━━ The data

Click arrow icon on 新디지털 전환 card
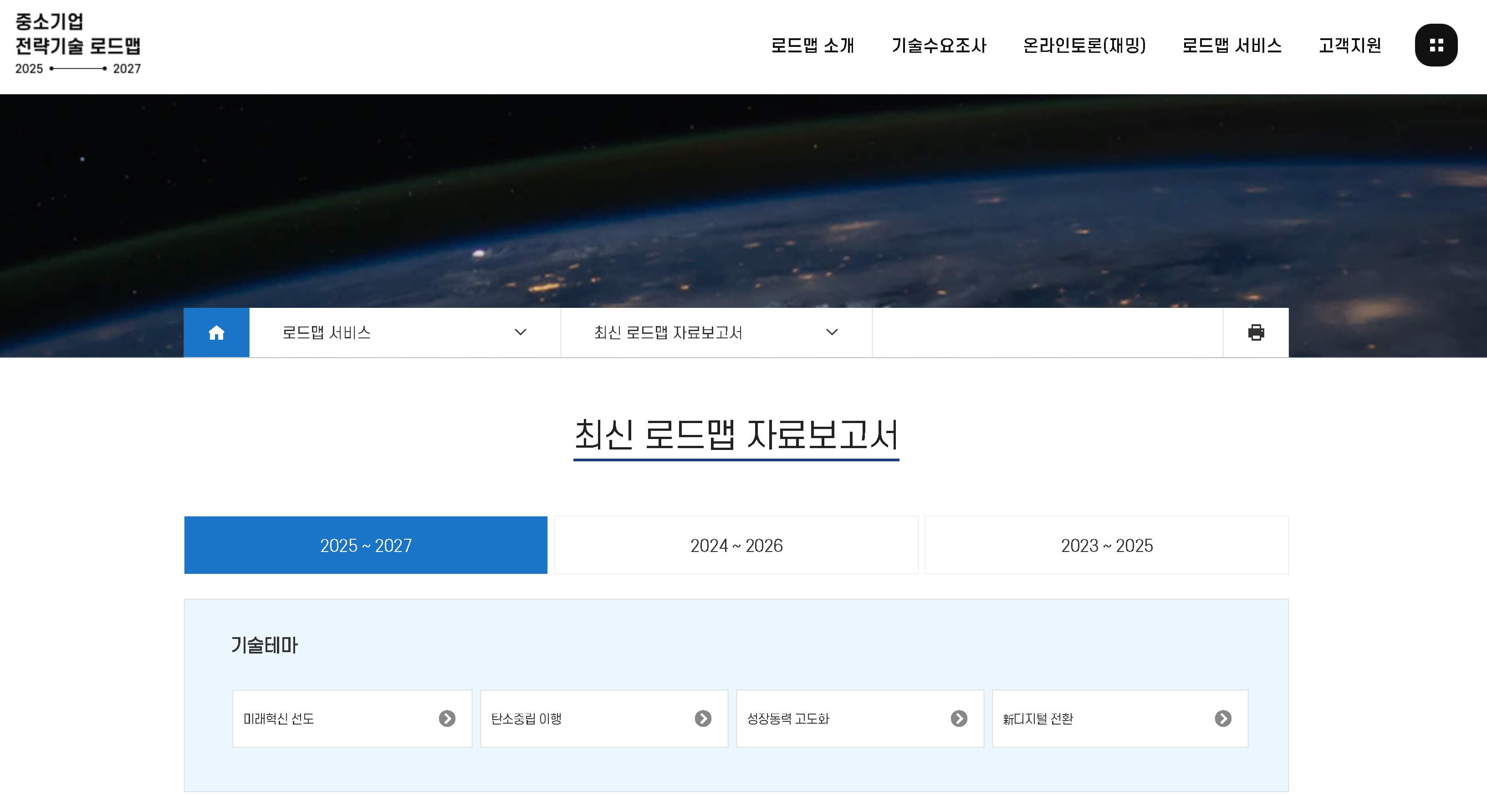Viewport: 1487px width, 812px height. (x=1222, y=719)
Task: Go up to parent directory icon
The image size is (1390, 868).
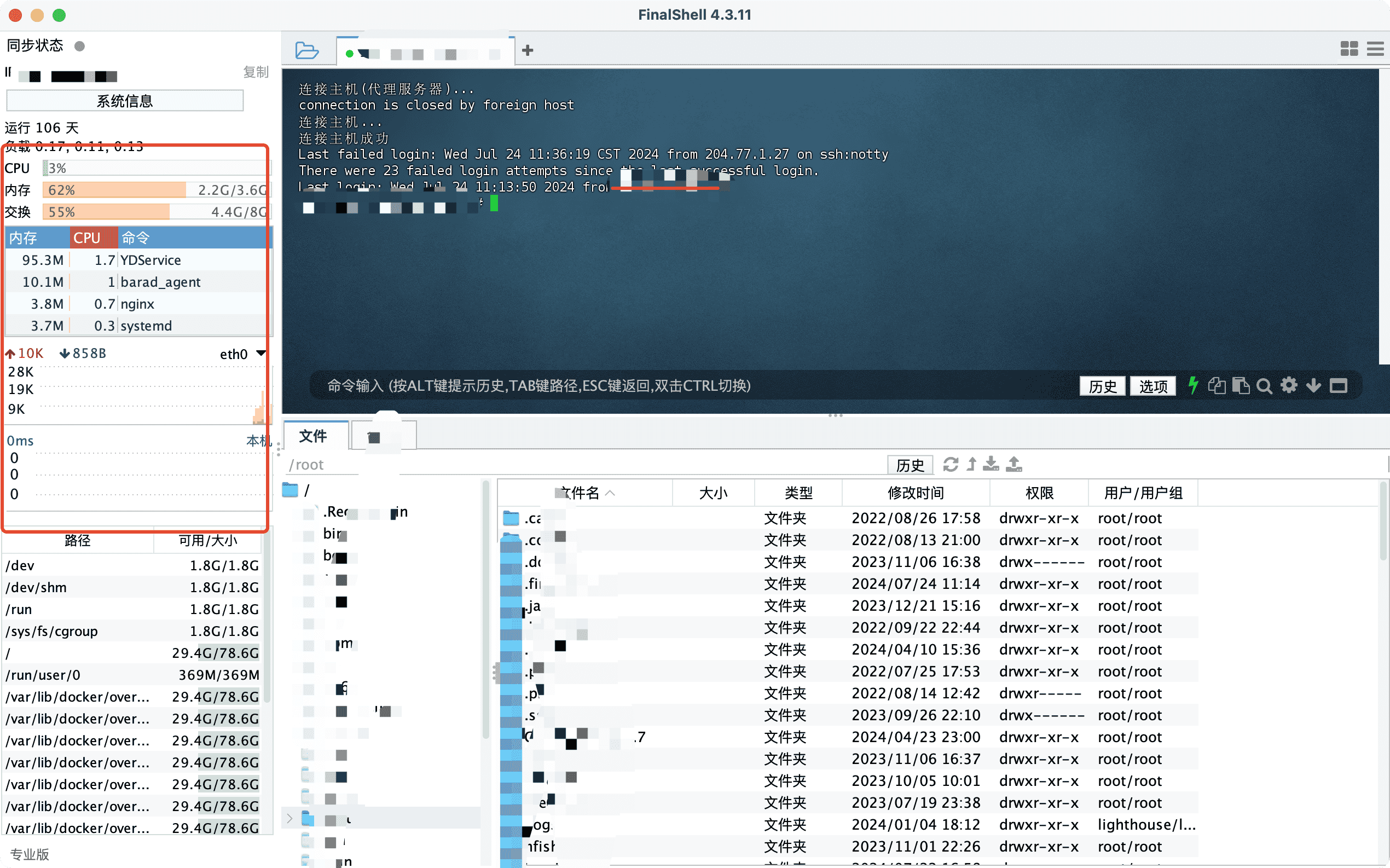Action: 971,464
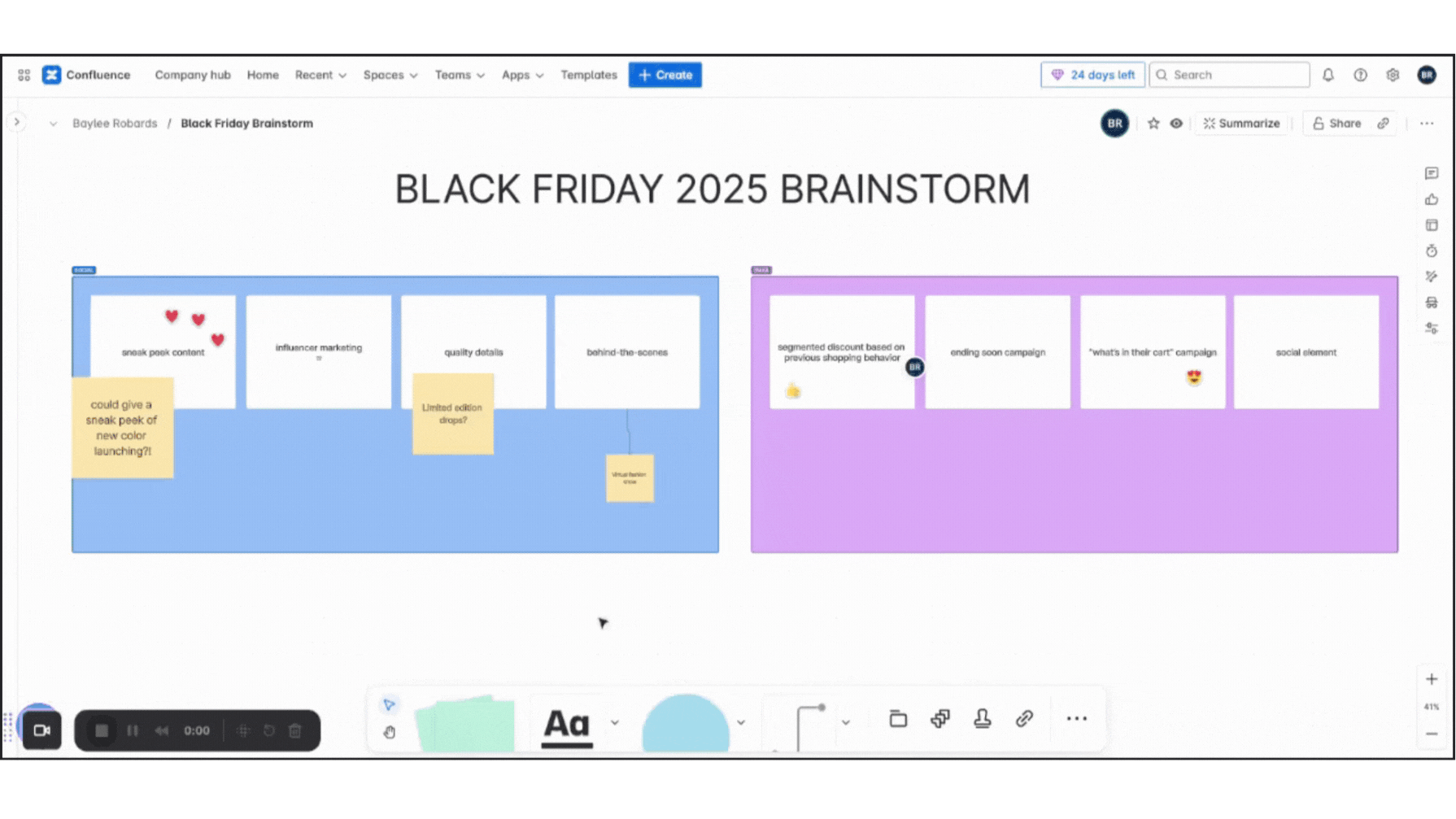
Task: Expand the shape picker dropdown
Action: (740, 722)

━━━━

▶ **What you will do**
Pictures aside, reproduce all of the material above without alteration.

▶ **Solution for this exercise**
Click arrow icon on 新디지털 전환 card
Viewport: 1487px width, 812px height. (x=1222, y=719)
Task: Go up to parent directory icon
The image size is (1390, 868).
Action: 971,464
Task: Expand the shape picker dropdown
Action: (740, 722)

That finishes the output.